What to do: What you need to produce from the material below is an exact transcription of the lines from the one with "Given: Restart the" through the one with "Open Discord help", both included, and no other line.

Available data:
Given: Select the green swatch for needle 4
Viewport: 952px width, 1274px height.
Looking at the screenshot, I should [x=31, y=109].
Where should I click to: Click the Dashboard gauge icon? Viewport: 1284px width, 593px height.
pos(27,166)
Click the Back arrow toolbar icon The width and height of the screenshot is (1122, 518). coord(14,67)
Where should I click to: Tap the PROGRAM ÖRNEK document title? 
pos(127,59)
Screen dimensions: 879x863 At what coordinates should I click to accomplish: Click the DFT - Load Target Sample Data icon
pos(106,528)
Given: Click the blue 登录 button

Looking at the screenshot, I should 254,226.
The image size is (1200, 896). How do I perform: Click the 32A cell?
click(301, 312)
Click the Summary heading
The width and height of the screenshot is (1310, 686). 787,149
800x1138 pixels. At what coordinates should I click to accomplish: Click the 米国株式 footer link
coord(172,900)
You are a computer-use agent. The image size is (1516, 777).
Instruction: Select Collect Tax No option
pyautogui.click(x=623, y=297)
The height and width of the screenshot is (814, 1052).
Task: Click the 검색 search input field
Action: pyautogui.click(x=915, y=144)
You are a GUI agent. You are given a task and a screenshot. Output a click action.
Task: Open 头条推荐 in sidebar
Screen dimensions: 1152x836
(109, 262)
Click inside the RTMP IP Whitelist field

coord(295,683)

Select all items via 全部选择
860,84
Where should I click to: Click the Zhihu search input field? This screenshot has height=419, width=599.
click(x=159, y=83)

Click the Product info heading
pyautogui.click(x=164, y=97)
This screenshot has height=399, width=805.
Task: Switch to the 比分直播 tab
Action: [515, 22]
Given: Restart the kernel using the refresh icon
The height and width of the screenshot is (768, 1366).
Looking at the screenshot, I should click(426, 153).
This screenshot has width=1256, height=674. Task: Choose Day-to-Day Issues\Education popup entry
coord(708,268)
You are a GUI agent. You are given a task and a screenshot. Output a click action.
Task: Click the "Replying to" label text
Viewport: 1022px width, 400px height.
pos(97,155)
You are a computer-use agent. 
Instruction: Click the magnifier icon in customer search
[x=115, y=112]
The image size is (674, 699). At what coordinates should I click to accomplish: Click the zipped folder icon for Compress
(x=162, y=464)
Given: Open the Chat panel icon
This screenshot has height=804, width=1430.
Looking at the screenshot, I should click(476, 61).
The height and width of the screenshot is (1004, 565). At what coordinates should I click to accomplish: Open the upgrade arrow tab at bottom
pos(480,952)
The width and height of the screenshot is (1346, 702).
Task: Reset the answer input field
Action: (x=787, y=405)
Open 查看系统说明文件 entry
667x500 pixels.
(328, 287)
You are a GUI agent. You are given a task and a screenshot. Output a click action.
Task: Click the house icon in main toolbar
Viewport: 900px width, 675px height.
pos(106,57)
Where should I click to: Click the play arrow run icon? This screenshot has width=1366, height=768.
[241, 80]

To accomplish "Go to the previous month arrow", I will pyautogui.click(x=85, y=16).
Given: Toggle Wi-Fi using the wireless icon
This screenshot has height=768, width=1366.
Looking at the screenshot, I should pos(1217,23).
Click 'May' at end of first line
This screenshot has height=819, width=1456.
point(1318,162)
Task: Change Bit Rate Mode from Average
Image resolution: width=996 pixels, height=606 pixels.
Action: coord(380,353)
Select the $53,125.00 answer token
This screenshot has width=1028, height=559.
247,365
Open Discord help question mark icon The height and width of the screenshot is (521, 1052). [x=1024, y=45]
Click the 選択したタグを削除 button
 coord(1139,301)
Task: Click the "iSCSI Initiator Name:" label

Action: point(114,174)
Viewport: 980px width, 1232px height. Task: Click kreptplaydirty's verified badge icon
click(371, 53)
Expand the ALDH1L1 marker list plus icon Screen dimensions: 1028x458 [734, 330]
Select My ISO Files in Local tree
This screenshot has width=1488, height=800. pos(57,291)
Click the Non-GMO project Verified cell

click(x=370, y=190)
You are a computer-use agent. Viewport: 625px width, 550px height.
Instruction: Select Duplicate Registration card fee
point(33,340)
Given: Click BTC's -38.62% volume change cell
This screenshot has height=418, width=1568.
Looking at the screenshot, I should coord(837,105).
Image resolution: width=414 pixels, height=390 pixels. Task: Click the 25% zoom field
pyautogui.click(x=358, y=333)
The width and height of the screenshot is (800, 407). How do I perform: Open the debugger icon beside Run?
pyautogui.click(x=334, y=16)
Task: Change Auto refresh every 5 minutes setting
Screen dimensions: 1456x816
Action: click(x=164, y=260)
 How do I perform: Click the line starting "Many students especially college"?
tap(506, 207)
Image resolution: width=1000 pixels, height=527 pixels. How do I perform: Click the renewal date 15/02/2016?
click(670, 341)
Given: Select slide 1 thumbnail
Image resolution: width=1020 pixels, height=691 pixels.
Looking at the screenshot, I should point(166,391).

Task answer:
Given: Restart the kernel using the refresh icon
The height and width of the screenshot is (768, 1366).
Looking at the screenshot, I should click(426, 153).
This screenshot has width=1256, height=674. Task: Choose Day-to-Day Issues\Education popup entry
coord(708,268)
You are a GUI agent. You are given a task and a screenshot. Output a click action.
Task: Click the "Replying to" label text
Viewport: 1022px width, 400px height.
pos(97,155)
You are a computer-use agent. 
Instruction: Click the magnifier icon in customer search
[x=115, y=112]
The image size is (674, 699). At what coordinates should I click to accomplish: Click the zipped folder icon for Compress
(x=162, y=464)
Given: Open the Chat panel icon
This screenshot has height=804, width=1430.
Looking at the screenshot, I should click(476, 61).
The height and width of the screenshot is (1004, 565). At what coordinates should I click to accomplish: Open the upgrade arrow tab at bottom
pos(480,952)
The width and height of the screenshot is (1346, 702).
Task: Reset the answer input field
Action: (x=787, y=405)
Open 查看系统说明文件 entry
667x500 pixels.
(328, 287)
You are a GUI agent. You are given a task and a screenshot. Output a click action.
Task: Click the house icon in main toolbar
Viewport: 900px width, 675px height.
pos(106,57)
Where should I click to: Click the play arrow run icon? This screenshot has width=1366, height=768.
[241, 80]

To accomplish "Go to the previous month arrow", I will pyautogui.click(x=85, y=16).
Given: Toggle Wi-Fi using the wireless icon
This screenshot has height=768, width=1366.
Looking at the screenshot, I should pos(1217,23).
Click 'May' at end of first line
This screenshot has height=819, width=1456.
point(1318,162)
Task: Change Bit Rate Mode from Average
Image resolution: width=996 pixels, height=606 pixels.
Action: coord(380,353)
Select the $53,125.00 answer token
This screenshot has width=1028, height=559.
247,365
Open Discord help question mark icon The height and width of the screenshot is (521, 1052). [x=1024, y=45]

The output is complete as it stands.